(Task inputs)
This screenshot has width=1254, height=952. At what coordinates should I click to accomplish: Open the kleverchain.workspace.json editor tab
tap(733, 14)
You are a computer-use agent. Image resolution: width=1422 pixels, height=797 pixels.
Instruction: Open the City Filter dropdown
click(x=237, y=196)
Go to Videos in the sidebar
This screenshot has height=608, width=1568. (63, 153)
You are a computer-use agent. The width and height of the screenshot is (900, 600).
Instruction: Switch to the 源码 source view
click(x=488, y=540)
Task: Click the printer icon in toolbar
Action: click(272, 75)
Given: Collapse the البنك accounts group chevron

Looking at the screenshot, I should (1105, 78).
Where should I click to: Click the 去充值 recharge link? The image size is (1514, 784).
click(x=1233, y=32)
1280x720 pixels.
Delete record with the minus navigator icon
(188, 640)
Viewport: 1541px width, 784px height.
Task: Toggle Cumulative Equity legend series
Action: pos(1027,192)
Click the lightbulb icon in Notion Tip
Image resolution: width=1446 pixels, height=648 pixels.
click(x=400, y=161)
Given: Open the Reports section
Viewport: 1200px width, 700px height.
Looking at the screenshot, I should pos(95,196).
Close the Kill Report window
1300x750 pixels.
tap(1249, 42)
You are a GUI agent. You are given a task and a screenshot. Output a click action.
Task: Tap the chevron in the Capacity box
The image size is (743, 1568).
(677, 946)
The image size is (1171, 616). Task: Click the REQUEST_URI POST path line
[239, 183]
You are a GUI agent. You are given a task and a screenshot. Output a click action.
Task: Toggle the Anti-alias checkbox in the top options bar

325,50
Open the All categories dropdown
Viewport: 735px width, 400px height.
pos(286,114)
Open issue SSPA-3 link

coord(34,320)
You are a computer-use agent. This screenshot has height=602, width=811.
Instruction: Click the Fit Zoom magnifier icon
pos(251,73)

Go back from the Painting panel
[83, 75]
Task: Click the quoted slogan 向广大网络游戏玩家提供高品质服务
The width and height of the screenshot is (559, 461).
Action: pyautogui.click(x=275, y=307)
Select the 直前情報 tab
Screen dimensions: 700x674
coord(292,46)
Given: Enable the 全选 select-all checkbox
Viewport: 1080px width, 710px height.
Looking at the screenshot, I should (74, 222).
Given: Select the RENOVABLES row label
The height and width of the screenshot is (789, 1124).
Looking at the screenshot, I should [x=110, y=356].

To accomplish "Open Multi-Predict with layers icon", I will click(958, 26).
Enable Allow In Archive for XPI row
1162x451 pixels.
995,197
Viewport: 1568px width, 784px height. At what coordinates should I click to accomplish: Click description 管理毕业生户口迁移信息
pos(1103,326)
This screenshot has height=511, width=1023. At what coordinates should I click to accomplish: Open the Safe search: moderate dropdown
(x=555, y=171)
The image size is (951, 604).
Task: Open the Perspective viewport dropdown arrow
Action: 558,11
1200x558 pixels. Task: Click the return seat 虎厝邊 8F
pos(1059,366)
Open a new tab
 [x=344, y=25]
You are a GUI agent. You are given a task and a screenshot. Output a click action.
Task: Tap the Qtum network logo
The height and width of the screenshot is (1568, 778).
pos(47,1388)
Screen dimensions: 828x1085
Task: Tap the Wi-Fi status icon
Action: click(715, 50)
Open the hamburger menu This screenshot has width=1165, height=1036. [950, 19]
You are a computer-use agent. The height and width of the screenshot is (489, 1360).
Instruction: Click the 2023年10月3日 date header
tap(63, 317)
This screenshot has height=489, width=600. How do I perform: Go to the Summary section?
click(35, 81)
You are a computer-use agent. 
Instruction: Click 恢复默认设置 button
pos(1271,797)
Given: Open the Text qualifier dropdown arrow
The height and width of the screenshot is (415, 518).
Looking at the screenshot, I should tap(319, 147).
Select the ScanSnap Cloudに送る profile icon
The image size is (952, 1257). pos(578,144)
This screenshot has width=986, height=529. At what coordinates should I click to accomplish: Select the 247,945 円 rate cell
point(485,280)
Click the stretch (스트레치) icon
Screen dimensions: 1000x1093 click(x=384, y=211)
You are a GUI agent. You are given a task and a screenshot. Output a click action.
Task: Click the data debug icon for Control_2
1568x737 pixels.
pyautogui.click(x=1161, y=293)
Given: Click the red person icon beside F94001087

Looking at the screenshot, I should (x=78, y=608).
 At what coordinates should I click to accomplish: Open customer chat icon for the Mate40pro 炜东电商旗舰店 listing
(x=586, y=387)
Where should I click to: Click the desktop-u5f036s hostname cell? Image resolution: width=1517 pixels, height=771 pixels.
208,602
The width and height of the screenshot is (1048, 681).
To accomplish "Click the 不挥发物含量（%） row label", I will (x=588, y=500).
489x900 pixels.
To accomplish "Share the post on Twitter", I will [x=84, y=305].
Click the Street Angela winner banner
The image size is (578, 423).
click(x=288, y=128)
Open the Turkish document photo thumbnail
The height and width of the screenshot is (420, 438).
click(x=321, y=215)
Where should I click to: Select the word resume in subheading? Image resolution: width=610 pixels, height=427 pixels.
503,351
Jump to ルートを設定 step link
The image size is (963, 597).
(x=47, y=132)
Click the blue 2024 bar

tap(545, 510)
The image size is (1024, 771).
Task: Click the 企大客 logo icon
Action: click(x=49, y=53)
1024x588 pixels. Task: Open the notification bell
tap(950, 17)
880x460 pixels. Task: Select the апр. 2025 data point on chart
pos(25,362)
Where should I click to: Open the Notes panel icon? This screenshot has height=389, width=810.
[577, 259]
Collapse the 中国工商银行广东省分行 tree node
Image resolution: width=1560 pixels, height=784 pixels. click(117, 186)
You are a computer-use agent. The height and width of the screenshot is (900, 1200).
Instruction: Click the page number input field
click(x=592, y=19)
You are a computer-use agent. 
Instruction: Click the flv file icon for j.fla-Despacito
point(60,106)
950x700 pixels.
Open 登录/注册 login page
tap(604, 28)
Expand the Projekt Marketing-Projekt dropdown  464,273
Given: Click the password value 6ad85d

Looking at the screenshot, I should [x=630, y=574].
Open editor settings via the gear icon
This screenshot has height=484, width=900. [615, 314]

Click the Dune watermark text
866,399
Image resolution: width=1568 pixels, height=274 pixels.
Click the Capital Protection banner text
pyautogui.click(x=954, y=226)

(Aim of the exercise)
What is needed is an exact copy of the lines from the one containing "Open editor settings via the gear icon" through the last line of the records, and nothing else.

(Response below)
Open editor settings via the gear icon
This screenshot has height=484, width=900. [615, 314]

Click the Dune watermark text
866,399
Image resolution: width=1568 pixels, height=274 pixels.
Click the Capital Protection banner text
pyautogui.click(x=954, y=226)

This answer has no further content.